** GIVEN DATA follows **

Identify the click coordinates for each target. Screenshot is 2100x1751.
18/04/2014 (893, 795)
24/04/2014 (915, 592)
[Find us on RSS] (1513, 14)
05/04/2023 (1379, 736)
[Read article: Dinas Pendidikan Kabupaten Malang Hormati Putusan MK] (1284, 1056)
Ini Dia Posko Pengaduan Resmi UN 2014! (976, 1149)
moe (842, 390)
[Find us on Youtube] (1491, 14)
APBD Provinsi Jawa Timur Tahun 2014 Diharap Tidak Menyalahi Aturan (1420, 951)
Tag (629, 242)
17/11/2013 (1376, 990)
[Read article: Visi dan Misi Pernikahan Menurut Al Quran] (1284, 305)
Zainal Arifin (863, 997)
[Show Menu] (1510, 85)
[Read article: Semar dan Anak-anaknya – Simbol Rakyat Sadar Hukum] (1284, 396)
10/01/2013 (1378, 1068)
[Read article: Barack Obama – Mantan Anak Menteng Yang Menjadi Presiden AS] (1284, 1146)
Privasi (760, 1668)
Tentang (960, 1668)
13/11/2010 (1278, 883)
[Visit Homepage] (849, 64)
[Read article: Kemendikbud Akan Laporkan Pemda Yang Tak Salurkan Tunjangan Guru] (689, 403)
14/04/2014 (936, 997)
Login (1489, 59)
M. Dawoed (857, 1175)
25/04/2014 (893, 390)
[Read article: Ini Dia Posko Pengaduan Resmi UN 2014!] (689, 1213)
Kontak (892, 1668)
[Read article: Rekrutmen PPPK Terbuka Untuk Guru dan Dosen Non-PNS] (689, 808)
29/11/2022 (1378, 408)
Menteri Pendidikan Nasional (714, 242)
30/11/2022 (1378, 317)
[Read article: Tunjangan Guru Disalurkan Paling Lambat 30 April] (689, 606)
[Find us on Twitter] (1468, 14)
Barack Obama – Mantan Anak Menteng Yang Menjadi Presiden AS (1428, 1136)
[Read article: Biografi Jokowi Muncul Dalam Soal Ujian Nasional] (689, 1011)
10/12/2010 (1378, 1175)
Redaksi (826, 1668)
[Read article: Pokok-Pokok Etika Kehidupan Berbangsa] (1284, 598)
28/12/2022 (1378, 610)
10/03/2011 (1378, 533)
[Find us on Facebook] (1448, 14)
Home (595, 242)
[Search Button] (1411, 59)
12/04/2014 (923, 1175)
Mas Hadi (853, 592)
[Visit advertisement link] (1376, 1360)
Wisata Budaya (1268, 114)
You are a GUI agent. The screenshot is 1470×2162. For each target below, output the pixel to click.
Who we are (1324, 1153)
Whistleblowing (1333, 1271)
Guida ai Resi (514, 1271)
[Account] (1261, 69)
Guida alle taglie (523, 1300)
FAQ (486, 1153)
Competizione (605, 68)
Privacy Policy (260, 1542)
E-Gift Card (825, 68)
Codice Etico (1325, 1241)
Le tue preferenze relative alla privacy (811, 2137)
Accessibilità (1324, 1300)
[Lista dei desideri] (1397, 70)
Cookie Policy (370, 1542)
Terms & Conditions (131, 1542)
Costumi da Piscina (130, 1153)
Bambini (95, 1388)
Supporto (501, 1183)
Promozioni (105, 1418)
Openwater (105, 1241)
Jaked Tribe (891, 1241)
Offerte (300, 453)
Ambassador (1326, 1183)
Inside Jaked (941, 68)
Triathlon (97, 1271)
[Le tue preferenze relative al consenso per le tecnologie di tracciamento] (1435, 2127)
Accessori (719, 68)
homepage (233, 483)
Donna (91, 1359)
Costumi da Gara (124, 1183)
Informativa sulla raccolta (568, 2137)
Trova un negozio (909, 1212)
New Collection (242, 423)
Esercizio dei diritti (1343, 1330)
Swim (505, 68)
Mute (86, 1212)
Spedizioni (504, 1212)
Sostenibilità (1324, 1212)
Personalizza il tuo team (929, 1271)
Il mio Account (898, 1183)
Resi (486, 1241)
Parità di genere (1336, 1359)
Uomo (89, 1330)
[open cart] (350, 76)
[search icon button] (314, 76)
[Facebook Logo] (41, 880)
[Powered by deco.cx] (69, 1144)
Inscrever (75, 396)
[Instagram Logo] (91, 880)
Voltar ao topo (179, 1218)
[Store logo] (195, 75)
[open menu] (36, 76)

** End of GIVEN DATA **

#### TASK GOAL
Check every line of the records, and copy the ones that hold the word "Presiden".

#### SOLUTION
[Read article: Barack Obama – Mantan Anak Menteng Yang Menjadi Presiden AS] (1284, 1146)
Barack Obama – Mantan Anak Menteng Yang Menjadi Presiden AS (1428, 1136)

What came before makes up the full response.